I have project written in c/c++ with about three hundred thousand lines of code and using VS2005 to compile my code is just awfully slow.
How slow? I've seen a several-MLoC C++ app compile and link in just under an hour and believe that it could have been much faster, if the developers had been more careful not to include everything everywhere without thinking. (By the time that codebase got so big, it was almost a decade old already. Nobody had the time to spend man years cleaning up old, working code, and then fixing the new bugs introduced by doing so.) If you think 300kLoC takes long, you either use a wrong definition of "too long" :)
or you might have potential to get better.
Oh, and BTW: They are so expensive because they can. TTBOMK, there's nothing like it out there, except GCC's distributed builds and XCode's shiny distribution (built on top of that, I believe).

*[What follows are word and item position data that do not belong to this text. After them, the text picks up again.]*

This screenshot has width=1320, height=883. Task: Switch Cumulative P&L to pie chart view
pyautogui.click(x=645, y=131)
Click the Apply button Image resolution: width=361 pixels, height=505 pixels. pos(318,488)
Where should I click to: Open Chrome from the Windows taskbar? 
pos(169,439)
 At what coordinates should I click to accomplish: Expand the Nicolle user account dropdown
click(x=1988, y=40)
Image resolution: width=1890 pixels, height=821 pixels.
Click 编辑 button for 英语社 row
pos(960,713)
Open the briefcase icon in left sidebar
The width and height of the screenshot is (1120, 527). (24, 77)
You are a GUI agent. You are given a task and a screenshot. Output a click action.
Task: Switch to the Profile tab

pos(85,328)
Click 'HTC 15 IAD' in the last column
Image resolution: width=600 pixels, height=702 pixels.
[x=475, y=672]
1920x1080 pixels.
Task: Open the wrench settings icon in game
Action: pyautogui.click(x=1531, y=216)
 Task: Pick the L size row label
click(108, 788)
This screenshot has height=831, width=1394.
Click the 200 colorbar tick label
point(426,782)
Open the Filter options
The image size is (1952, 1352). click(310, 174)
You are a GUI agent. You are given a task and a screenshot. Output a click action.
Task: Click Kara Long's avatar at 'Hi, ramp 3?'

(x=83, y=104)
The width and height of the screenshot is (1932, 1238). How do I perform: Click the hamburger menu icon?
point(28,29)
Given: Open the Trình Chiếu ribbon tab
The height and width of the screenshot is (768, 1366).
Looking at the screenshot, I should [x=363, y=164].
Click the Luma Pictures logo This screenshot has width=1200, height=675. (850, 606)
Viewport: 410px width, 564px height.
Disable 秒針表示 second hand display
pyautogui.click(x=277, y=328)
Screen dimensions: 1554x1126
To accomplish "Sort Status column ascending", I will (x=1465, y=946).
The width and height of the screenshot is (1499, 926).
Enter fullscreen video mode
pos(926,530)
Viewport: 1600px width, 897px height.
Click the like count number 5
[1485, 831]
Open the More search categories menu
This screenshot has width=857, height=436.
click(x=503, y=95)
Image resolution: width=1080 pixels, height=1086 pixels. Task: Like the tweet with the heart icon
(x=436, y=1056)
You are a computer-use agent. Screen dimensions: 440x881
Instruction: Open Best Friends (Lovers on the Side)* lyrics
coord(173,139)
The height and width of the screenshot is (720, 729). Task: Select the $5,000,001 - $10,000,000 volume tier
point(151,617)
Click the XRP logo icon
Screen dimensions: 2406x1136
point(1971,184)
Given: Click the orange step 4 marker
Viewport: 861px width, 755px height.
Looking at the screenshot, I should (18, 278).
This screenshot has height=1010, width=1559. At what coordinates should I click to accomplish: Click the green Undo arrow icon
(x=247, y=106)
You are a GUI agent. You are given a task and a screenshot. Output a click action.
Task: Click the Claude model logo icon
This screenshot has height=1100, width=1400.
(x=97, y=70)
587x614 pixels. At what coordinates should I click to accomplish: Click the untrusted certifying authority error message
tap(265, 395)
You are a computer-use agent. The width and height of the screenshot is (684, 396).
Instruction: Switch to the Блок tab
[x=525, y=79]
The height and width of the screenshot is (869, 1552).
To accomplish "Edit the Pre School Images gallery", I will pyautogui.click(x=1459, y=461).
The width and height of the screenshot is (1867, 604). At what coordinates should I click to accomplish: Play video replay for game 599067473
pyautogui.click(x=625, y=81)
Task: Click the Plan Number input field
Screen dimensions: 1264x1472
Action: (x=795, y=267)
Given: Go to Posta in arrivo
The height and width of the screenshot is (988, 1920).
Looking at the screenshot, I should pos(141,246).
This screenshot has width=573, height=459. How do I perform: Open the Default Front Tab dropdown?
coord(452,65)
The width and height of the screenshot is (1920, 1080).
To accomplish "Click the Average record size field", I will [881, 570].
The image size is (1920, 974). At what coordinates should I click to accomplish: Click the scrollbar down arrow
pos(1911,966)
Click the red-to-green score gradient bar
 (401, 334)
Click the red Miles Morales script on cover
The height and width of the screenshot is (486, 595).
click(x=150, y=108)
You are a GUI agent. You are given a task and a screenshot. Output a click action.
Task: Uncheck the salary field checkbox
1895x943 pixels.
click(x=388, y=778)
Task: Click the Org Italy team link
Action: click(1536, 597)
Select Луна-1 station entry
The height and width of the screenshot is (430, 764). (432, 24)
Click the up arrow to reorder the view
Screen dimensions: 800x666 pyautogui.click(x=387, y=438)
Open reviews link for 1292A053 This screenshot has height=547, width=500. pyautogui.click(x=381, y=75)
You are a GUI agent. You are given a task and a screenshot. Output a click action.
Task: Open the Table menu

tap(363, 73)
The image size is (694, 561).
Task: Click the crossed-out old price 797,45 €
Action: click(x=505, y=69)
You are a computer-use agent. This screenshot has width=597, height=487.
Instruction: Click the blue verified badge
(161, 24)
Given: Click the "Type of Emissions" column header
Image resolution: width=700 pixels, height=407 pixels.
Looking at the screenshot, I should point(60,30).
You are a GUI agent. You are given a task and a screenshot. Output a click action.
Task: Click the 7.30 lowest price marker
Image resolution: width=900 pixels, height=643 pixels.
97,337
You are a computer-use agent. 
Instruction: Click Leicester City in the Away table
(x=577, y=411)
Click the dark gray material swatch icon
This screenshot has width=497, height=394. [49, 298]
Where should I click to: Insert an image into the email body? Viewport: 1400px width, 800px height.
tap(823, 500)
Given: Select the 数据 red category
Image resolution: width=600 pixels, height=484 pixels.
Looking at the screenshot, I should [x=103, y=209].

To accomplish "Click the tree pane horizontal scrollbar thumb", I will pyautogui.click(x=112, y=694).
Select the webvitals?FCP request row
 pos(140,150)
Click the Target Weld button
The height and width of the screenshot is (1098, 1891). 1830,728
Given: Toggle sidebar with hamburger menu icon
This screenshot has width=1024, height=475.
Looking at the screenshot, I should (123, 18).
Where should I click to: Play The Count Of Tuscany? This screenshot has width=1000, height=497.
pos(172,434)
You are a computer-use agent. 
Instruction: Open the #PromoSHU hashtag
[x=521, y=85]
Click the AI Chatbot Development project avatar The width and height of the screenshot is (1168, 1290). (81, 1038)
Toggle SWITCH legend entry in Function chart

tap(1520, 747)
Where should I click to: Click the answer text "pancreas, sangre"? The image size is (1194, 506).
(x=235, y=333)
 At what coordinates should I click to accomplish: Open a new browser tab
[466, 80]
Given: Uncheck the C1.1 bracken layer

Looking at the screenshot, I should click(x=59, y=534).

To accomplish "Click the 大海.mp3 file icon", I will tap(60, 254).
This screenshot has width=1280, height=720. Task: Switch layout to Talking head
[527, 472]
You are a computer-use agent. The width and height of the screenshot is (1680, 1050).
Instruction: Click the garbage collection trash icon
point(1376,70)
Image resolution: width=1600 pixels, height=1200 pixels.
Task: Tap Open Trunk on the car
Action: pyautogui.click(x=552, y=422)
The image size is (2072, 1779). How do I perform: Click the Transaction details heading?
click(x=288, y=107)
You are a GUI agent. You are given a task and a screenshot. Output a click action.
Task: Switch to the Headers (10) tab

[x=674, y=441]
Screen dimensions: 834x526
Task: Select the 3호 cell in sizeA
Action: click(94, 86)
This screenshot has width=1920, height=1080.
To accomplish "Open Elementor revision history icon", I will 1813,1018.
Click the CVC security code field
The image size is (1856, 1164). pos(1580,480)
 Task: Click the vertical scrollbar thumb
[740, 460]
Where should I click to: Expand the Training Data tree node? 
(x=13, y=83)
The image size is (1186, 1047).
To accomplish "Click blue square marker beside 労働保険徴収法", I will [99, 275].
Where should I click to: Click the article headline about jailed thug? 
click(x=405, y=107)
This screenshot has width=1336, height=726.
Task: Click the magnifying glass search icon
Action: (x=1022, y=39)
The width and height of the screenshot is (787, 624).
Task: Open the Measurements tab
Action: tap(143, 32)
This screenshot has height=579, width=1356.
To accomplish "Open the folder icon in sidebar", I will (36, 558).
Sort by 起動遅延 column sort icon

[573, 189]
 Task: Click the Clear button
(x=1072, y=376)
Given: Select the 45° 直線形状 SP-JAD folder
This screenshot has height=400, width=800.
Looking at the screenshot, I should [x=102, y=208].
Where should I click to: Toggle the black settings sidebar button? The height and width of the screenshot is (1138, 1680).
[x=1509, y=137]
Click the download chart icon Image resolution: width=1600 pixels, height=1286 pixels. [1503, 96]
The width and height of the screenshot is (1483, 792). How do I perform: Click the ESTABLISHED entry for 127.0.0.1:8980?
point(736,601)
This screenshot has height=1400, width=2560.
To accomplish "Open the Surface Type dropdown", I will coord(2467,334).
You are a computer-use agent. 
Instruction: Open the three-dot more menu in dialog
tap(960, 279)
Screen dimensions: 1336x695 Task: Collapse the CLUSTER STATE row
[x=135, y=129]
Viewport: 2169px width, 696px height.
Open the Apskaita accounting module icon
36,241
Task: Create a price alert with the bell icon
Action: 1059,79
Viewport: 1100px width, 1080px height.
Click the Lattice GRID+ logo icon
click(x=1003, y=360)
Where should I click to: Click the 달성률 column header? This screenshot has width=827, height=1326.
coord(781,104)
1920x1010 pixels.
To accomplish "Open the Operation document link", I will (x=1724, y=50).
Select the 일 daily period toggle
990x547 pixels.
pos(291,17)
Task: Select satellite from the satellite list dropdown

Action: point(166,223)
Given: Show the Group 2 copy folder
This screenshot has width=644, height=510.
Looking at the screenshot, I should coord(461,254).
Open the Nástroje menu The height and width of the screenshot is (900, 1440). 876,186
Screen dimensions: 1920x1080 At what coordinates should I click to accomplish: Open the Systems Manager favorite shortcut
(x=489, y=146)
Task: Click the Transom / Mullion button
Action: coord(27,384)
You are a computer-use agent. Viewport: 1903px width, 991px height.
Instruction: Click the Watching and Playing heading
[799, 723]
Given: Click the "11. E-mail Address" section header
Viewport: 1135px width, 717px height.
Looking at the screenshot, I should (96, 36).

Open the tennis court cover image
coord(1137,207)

The best you get using VC and without Xoreax is VS' parallel execution using multiple CPU kernels on the same machine. (I think this was introduced by VS 2008, BICBW. Maybe VS 2005 already had it.)
IB is awesome, though. Worth every penny, if you ask me. It put that almost 60mins of the above mentioned app down to 12mins (almost a third of which was spent by the linker). We even hooked up the machines of the girls in the office with IB. First time those machines did something useful. :)
At evenings, when just a few developers were left, you'd have 30 cores compiling for you alone. The introduction of IB actually got me off the C++ newsgroups, where I used to hang out all day, while waiting for the compiler. Others played pool, Quake, or twiddled their thumbs for half the day. I guess buying those expensive licenses actually was a very good deal for our employer back then.